What If AI Can’t Borrow Money?

Jeremy Waterhouse Pexels

There is a growing concern that the hundreds of billions of dollars needed for AI data centers may be hard to get if AI results tumble at all. This could come in the form of high losses and low revenue at the major players led by OpenAI. Alternatively, it could arrive if a large public company counting on AI for growth find it comes more slowly than expected.

Either way, investors in private equity and megatech companies like Nvidia may find it harder to raise capital.

Axios says that some of the money is coming in loans and not equity investments. That should be an alarm. Investors who expect to be paid back in money are different from those who let their money ride as returns arrive.
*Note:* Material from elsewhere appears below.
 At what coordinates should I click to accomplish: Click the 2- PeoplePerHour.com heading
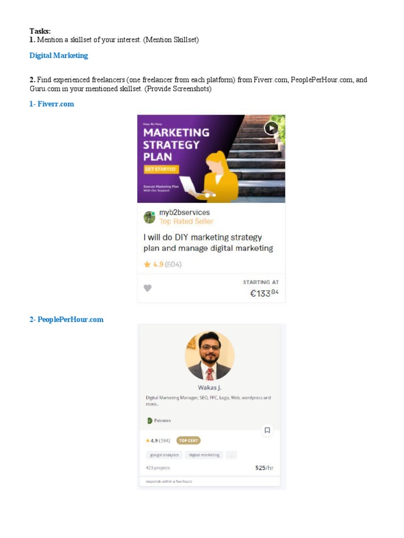(66, 319)
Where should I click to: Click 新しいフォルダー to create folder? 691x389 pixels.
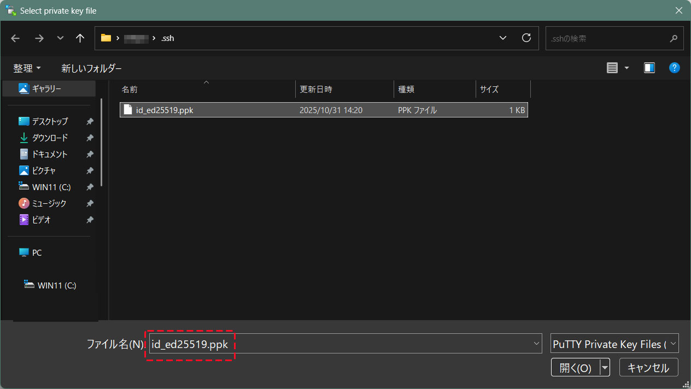pyautogui.click(x=91, y=68)
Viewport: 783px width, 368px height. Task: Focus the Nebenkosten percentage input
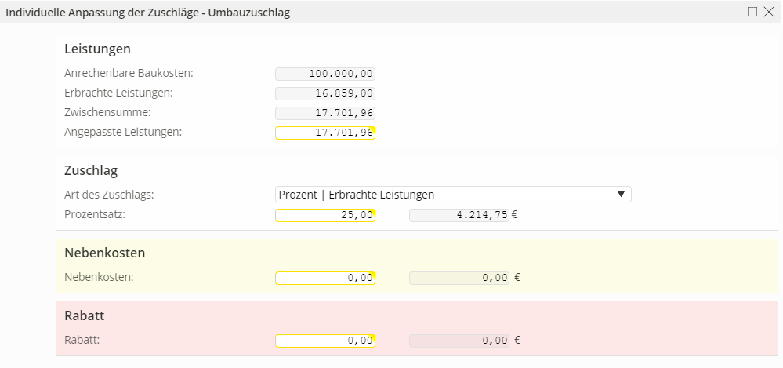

‘ Bulls may argue that Big Tech firms have enough free cash flow to finance their AI goals without taking on debt, but “it turns out that’s increasingly not the case,”’ MIT research fellow Paul Kedrosky told the media outlet. Each megatech company has well more than $100 billion on its balance sheet, increasing each quarter. The idea that these pools are running low should be a red flag. Moving to other sources for capital creates the risk that the lenders have a say in the future.

Nvidia’s Challenge

AI is expected to generate profits at some point, but for companies like OpenAI that number is several years out. Investors are not as patient with Microsoft and Meta. They will look for revenue and profits with each quarterly report that public companies must file.

Part of the capital needed for data centers is the land and infrastructure buildout, including electricity. Another large portion is for the chips that come from Nvidia. If Nvidia’s earnings are dented, so is its ability to round-trip more money via money put into OpenAI, most of which is used to buy Nvidia chips.

Debt is no one’s friend, except perhaps the lender.